Start of SOURCE PASSAGE

July 28, 2010
By Molly Essell
Account executive, State of Ohio Prescription Drug Abuse Campaign
As hard-working college students, it sometimes becomes difficult to think of a job or internship as something other than a form of income. However, if you can find a niche in the PR world that you feel passionately about outside of the job, I guarantee you will feel rewards greater than any paycheck by using your PR skills to promote their cause.
I say this confidently, because this year, I have had the amazing opportunity to work for a foundation that means a great deal to me in and out of the office. I am currently the Race for the Cure intern at the Susan G. Komen for the Cure Greater Cincinnati Affiliate. For those of you who are not familiar, Susan G. Komen is the world’s largest grassroots network of breast cancer survivors and activists fighting to save lives, empower people, ensure quality care for all and energize science to find the cures for breast cancer. Before even thinking of a career in nonprofit or Komen specifically, I have been known to wear pink ribbon attire, support their annual Race for the Cure 5k, and purchase products (such as ice cream scoops, socks and potato chip clips) just because they have the pink Komen ribbon decorated on them. Having the opportunity to internally support Komen now is more rewarding than any amount of money I have previously spent for the foundation.

End of SOURCE PASSAGE
Start of SOURCE MATERIAL

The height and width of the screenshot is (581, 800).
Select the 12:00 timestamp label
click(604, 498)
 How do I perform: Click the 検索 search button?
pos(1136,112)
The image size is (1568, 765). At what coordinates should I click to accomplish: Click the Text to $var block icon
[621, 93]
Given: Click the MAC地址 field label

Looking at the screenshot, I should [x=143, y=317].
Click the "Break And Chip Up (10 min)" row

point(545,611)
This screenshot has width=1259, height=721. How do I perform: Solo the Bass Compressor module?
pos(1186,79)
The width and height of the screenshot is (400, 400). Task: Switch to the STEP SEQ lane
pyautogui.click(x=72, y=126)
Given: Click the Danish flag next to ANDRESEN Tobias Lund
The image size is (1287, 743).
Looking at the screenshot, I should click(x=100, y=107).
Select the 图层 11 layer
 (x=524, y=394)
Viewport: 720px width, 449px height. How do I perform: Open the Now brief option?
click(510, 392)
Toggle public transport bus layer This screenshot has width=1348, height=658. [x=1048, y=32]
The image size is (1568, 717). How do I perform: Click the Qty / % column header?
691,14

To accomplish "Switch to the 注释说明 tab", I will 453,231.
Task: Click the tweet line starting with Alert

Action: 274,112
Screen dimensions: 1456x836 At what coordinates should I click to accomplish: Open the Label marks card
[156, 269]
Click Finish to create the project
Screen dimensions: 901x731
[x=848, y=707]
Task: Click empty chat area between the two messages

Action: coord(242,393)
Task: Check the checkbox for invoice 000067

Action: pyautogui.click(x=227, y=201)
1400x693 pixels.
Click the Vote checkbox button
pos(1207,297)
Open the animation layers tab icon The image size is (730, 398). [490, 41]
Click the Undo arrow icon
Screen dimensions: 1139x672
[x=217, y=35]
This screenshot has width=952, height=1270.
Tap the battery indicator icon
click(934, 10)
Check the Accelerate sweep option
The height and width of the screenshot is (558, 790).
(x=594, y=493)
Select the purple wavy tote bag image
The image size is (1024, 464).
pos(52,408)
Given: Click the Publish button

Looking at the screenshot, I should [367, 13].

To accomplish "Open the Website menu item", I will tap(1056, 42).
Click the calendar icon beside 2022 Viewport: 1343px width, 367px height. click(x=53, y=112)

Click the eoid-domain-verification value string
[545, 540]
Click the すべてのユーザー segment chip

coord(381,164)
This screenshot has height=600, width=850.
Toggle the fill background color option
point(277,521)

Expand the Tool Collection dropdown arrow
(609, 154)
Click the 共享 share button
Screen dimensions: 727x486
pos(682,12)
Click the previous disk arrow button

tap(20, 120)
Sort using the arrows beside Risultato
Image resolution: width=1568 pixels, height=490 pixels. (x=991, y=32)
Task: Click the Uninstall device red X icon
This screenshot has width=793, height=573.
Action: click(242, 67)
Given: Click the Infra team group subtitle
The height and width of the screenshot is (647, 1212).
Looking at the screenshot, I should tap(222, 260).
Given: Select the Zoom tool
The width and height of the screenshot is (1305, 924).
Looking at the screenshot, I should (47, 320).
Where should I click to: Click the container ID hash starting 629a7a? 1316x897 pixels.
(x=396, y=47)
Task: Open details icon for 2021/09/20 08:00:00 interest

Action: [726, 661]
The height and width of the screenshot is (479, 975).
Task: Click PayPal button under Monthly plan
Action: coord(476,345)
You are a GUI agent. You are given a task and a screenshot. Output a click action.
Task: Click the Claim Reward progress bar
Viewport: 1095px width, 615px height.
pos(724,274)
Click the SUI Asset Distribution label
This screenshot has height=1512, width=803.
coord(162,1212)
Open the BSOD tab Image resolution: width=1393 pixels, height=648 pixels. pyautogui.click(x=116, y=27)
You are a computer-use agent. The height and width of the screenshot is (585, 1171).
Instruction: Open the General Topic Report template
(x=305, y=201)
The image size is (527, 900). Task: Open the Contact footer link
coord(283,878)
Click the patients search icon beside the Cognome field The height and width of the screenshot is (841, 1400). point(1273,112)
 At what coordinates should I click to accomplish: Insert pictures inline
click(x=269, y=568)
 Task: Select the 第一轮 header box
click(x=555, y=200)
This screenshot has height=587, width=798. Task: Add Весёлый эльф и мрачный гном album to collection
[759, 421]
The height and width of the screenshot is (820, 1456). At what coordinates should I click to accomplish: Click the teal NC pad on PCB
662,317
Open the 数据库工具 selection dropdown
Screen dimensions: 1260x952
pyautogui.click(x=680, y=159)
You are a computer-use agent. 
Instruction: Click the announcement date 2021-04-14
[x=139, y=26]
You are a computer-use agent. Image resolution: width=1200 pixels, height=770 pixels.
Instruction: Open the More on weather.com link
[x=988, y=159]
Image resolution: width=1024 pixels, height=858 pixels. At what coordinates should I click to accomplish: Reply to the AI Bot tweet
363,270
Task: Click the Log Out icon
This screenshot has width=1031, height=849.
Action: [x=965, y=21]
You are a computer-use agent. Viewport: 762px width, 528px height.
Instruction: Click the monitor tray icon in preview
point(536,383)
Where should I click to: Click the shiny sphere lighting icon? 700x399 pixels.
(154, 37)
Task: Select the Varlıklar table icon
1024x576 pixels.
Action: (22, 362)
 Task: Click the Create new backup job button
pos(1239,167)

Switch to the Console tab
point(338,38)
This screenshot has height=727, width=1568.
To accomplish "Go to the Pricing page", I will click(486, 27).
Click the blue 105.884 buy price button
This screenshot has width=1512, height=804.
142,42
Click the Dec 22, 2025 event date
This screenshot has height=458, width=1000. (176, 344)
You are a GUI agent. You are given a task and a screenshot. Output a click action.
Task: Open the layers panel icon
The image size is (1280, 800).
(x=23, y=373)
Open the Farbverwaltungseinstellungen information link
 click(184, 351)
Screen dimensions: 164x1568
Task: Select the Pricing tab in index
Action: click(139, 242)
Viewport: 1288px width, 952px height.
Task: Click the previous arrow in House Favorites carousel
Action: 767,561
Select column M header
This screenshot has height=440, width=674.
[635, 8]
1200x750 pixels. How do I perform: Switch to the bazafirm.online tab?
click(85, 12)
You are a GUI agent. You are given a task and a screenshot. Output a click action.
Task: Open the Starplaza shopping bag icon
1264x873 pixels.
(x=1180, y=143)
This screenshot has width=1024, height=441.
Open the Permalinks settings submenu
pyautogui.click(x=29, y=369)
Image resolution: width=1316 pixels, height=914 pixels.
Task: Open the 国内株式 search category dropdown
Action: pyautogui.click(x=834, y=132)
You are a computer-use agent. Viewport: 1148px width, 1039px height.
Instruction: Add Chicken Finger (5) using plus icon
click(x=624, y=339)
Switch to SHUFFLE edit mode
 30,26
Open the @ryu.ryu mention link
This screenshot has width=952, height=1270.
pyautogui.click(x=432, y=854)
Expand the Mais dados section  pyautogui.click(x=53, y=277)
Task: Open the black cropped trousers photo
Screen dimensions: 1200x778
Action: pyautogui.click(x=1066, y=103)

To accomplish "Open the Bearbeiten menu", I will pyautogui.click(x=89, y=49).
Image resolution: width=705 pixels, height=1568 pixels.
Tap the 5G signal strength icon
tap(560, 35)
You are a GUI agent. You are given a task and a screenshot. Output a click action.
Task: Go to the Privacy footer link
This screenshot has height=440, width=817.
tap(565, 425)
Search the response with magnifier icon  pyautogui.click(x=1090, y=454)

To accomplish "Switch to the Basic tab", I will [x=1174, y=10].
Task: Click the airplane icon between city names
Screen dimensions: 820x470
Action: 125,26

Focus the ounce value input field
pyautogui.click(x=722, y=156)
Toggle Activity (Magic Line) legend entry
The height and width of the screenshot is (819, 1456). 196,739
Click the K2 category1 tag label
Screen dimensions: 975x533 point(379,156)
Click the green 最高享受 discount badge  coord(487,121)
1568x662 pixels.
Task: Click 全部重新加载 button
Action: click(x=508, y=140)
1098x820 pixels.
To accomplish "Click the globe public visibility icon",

End of SOURCE MATERIAL

EXERCISE TASKS:
1. According to the internship post, what position does the writer currently hold at the Susan G. Komen for the Cure Greater Cincinnati Affiliate?
2. Summarize the internship post in two sentences.
3. Quote the internship post from "July 28, 2010" through "promote their cause.".

EXERCISE ANSWERS:
1. The writer is the Race for the Cure intern.

2. The writer urges college students to find a niche in public relations that they care about beyond the job, promising that promoting such a cause brings rewards greater than any paycheck. The writer cites a current role as the Race for the Cure intern at the Susan G. Komen for the Cure Greater Cincinnati Affiliate, a breast cancer organization the writer already supported by wearing pink ribbon attire, joining its annual 5k, and buying its products.

3.
July 28, 2010
By Molly Essell
Account executive, State of Ohio Prescription Drug Abuse Campaign
As hard-working college students, it sometimes becomes difficult to think of a job or internship as something other than a form of income. However, if you can find a niche in the PR world that you feel passionately about outside of the job, I guarantee you will feel rewards greater than any paycheck by using your PR skills to promote their cause.